Certains passionnés d’écriture arrivent un beau jour au point de rupture. Ayant travaillé de manière acharnée sur un manuscrit qu’ils considèrent achevé, ils décident qu’ils sont mûrs pour l’édition. Hélas, après avoir envoyé un manuscrit à une dizaine d’éditeurs – souvent de manière intuitive, voire naïve car ceci réclame une vraie méthode en même temps qu’un manuscrit réellement achevé – ils essuient autant de refus. De guerre lasse, ils décident de franchir le pas de l’édition à compte d’auteur. Et là, les ennuis commencent…
Le principe de l’édition à compte d’auteur consiste pour un auteur à faire appel à un support d’édition ne prenant en charge que l’aspect technique de l’impression, de la fabrication et de la diffusion. Pour qu’il n’y ait ici aucune ambiguïté, l’éditeur à compte d’auteur n’assure pas de relecture du manuscrit. Se bornant à être prestataire technique, il ne prend financièrement en charge ni les frais d’impression, ni les frais de diffusion. Il laisse l’auteur gérer seul, en toute connaissance de cause, la partie éditoriale de son œuvre. En d’autres termes, l’éditeur à compte d’auteur ne prend en charge aucune dimension concernant le contenu, ni la valeur du produit. Il ne prend donc aucun risque, puisqu’il les délègue à l’auteur. Il se rémunère sur les prestations techniques, et sur une part des ventes éventuelles.
Plus précisément, le terme anglosaxon désignant le compte d’auteur, de vanity press, est éclairant. Un auteur peut être prêt à tout pour être publié, peut-être parfois par vanité. Dès lors, il n’y a aucun filtre de qualité du texte ici. Plus ennuyeux, un éditeur doit, au cœur de son métier, faire du conseil. Comme c’est lui qui prend tous les risques, il a tout intérêt à ce que l’auteur lui présente un produit parachevé. Il est compétent pour orienter ce métier de l’écrivain, conseiller, faire retravailler, réécrire, bref, donner toutes les chances à l’auteur de réussir sa publication. Dans le système à compte d’auteur, cet aspect qualitatif fondamental n’existe pas du tout. Ainsi, un éditeur à compte d’auteur peut publier n’importe quoi de la part de n’importe qui – ce qui n’est pas toujours le cas. D’autre part, la force d’un éditeur traditionnel, dit à compte d’éditeur, est de profiter de réseaux de distribution et de communication aguerris. Ceci provient de l’exigence qualitative des manuscrits acceptés à la publication. Comme ce n’est pas le cas chez les éditeurs à compte d’auteur et comme les moyens financiers de l’auteur sont souvent limités, l’édition risque non seulement d’être confidentielle au nombre d’exemplaires, mais aussi de subir une diffusion tout aussi limitée. Bref : l’auteur risque de payer très cher une édition qui ne se vendra pas.

### Données extraites
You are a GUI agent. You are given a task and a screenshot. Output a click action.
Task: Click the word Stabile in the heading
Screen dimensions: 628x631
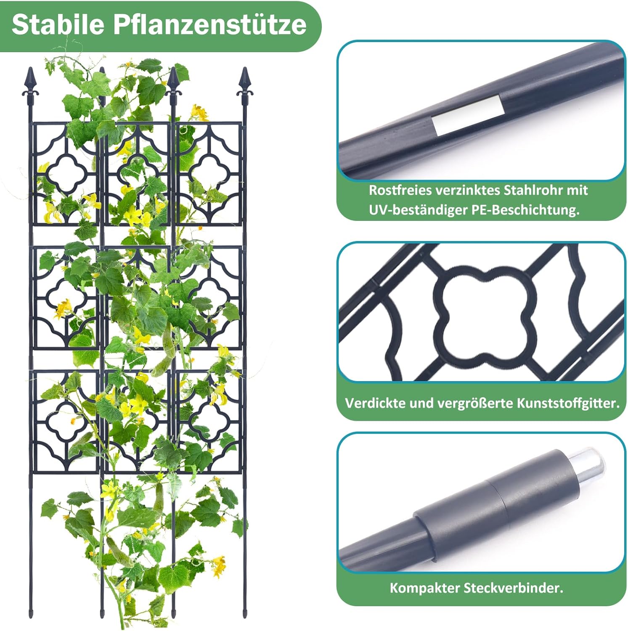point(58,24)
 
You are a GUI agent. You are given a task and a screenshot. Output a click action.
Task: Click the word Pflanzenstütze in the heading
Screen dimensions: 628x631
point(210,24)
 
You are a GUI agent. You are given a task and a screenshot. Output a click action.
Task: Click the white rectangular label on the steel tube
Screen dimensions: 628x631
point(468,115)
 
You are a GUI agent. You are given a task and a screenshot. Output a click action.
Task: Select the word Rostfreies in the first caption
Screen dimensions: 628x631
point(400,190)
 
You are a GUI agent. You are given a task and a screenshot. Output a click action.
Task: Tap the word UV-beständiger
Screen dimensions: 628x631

### Consigne
Écrivez la suite du texte sur l'édition à compte d'auteur, en commençant après sa dernière phrase.

### Réponse attendue
En France, le droit de la propriété intellectuelle est très protecteur pour les auteurs. Par exemple, la propriété d’un texte est imprescriptible car c’est un droit moral. En d’autres termes, personne ne peut s’arroger la propriété d’un texte qu’il n’a pas produit, et ce dans tous les cas de figure. Un éditeur n’achète pas un texte, mais ses droits dérivés, à savoir les droits de diffusion et d’exclusivité de cette diffusion, et ce pour une durée limitée. Tout contrat allant au-delà renferme des clauses abusives. Ainsi, aucun éditeur honnête ne peut se prévaloir de la propriété d’un texte qu’il n’a pas écrit. Un contrat éditorial en bonne et due forme ne cherche jamais à acquérir des droits abusifs sur le dos de l’auteur : celui-ci reste entier propriétaire de son texte et reçoit les droits d’auteur dans tous les cas. Ceci ne peut être cédé par contrat.
Dans la pratique, les éditeurs à compte d’auteur promettent souvent des choses mirifiques qui ne seront pas tenues.
Une étude de 60 millions de consommateurs sur ce sujet montre qu’une prestation moyenne, pour éditer un ouvrage de 250 pages, coûte de 1600 à 4800€ à l’auteur, sans garantie de succès. N’oublions pas que le texte n’a pas été relu, et que nul ne communiquera sur son existence, dans un monde où à chaque rentrée littéraire (deux fois par an), 30.000 nouveaux titres seront proposés au lecteur.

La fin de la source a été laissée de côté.